Bajo la supervisión de un dermatólogo de Nueva Orleans, Griffin pasaría una semana debajo de una lámpara solar, hasta quince horas por día, absorbiendo rayos ultravioleta. También tomaría Oxsoralen, un medicamento recetado que es para tratar vitiligo, lo cual ayudaría a acelerar el oscurecimiento de su piel.
Con piel oscura y con la cabeza y brazos rasurados, Griffin se dirigió al sur de Estados Unidos, comenzando en Nueva Orleans y terminando en Atlanta. Griffin tenía un par de reglas para este viaje: se quedaría en hoteles para personas negras, comería en cafeterías operadas por afroamericanos y únicamente viajaría con afroamericanos. Si alguien llegase a preguntarle qué era lo que estaba haciendo, sería honesto.

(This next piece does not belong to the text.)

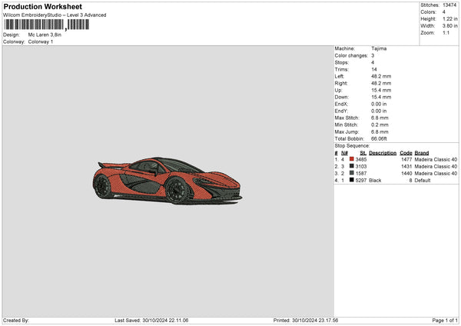Click the Code column header
The image size is (461, 326).
coord(406,153)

Así como cambió su color de piel, también cambió el trato que recibía de los demás. Describiendo lo que el llama “una mirada de odio”, la cual que recibió en la recepción de una parada de autobús, Griffin escribió:
“Me dirigí hacia la taquilla. Cuando la mujer que estaba vendiendo los boletos me vio, su rostro, que de otro modo sería atractivo, de una manera abrupta se volvió amargo. Esta respuesta fue tan inesperada y sin provocación alguna. Me sorprendió.”

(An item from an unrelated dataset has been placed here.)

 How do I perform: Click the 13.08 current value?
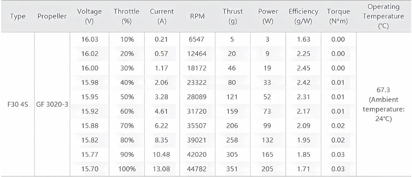coord(162,169)
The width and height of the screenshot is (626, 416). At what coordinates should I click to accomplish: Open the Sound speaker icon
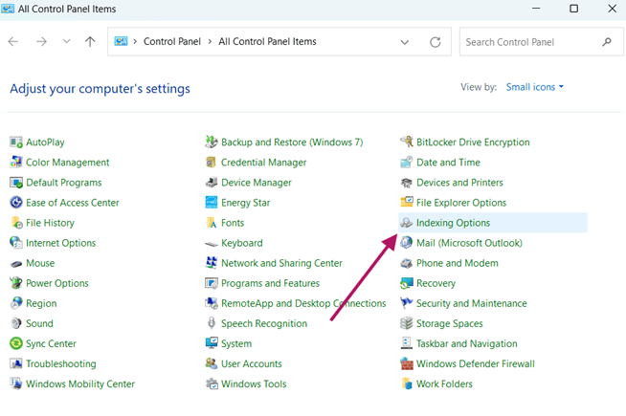[16, 323]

“¿Qué es lo que quieres?” me preguntó de manera grosera.
“Asegurándome de mantener la voz en un tono cortés, le pregunté cuando saldría el próximo bus a Hattiesburg. Me contestó de manera grosera y me estaba viendo con tanto odio, simplemente sabía que estaba recibiendo lo que los negros llaman “la mirada de odio”. Esta fue mi primera experiencia con ella y es más que la mirada de desaprobación que le dan a uno de vez en cuando. Esto estuvo exageradamente cargado de odio y me hubiese divertido si no hubiese estado tan sorprendido.”
Griffin escribió un libro sobre su experiencia, llamado ‘Negro como yo’. El libro fue publicado en 1961 y luego se tradujo a un total de catorce idiomas y se hizo una película. La historias desgarradoras y la transformación de Griffin, causaron una fuerte respuesta pública.